### Задание
Кто, согласно статье о смысле научных исследований, назвал научный поиск отличительной особенностью человеческого существа и в каком сочинении?

На главную страницу журнала     На первую страницу сайта    

Сильван Лавьель,
Парижский университет,
Ричард Д'Ари,
Институт Жака Моно

Де Голль как-то сказал, что во Франции полным-полно ученых-"искателей", но не хватает "созидателей". Тем самым президент-генерал дал понять, что правительство радуют лишь те научные результаты, которые способствуют промышленным и военным успехам страны. Приравняв научную пользу к практической ценности, глава государства выказал полнейшее пренебрежение к самой сути научного поиска и к общечеловеческому значению научных открытий. При такой позиции государственная политика оказывается направленной на поддержку только тех проектов, которые гарантируют применение полученных результатов на практике. Подобный подход теперь распространяется все шире. Поэтому нам, может быть, стоит задать себе вопрос: "А зачем вообще мы занимаемся научными исследованиями?"
Английское слово "research" (исследователь) этимологически восходит к французскому слову "rechercher", что значит "расследовать, разыскивать", обозначая тем самым и волевое методическое усилие, и бескорыстное свободное любопытство. А совокупность этих понятий как раз и определяет смысл научного поиска, того самого, который Аристотель в "Метафизике" назвал отличительной особенностью человеческого существа.
Пытаясь постичь законы природы, ученый не только удовлетворяет любопытство, изначально присущее человеку, - красота и стройность логических построений доставляет ему еще и чисто эстетическое наслаждение. Одновременно он сводит сложную картину природы к более простой, помогая людям постигать окружающий мир и способствуя установлению (или восстановлению) гармонии отношений Человека со Вселенной. И как бы ни осуждали знаменитые философы ХХ века Э.Гуссерль и М.Хайдеггер установку Декарта на овладение силами природы, в основе ее лежит извечная человеческая потребность превратить Хаос в Космос (то есть упорядочить беспорядок). В других культурных контекстах эта роль отводится мифологии и религии. duh2.jpg (103458 bytes)
Однако вопросы чистого знания мало интересуют финансирующие современную науку правительственные структуры или крупные промышленные предприятия. И несмотря на то, что некоторые организации (например, благотворительные) искренне и бескорыстно хотят улучшить условия существования человечества в целом, субсидии, предоставляемые науке, подчинены экономическим или политическим интересам определенных групп в обществе. Как указывал еще Фрэнсис Бэкон, на науку смотрят прежде всего как на средство для укрепления либо военной и промышленной мощи государства, либо престижа одного человека, или группы людей, которые извлекают выгоды из собственной осведомленности.

### Раздел данных
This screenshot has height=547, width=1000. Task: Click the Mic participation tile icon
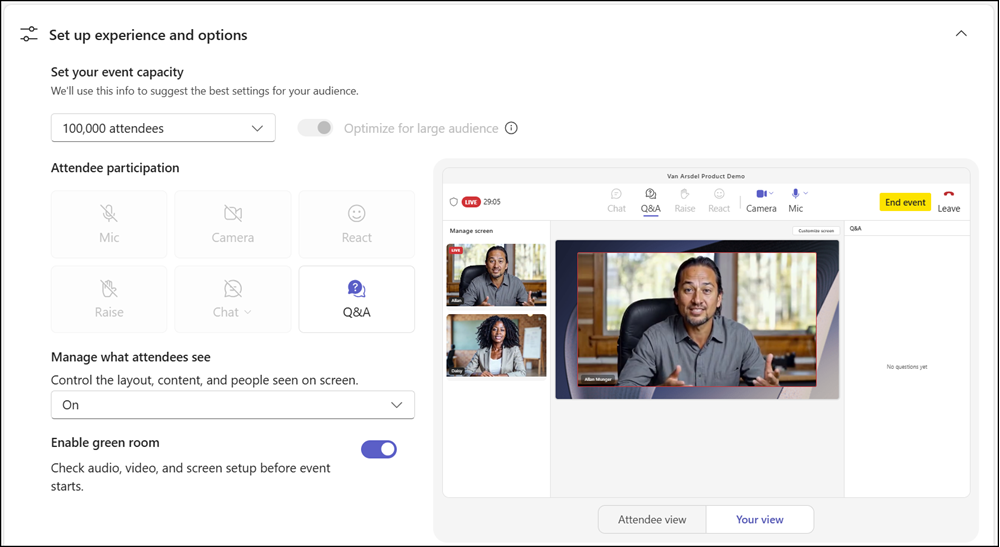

### Ответ на задание
Аристотель в «Метафизике».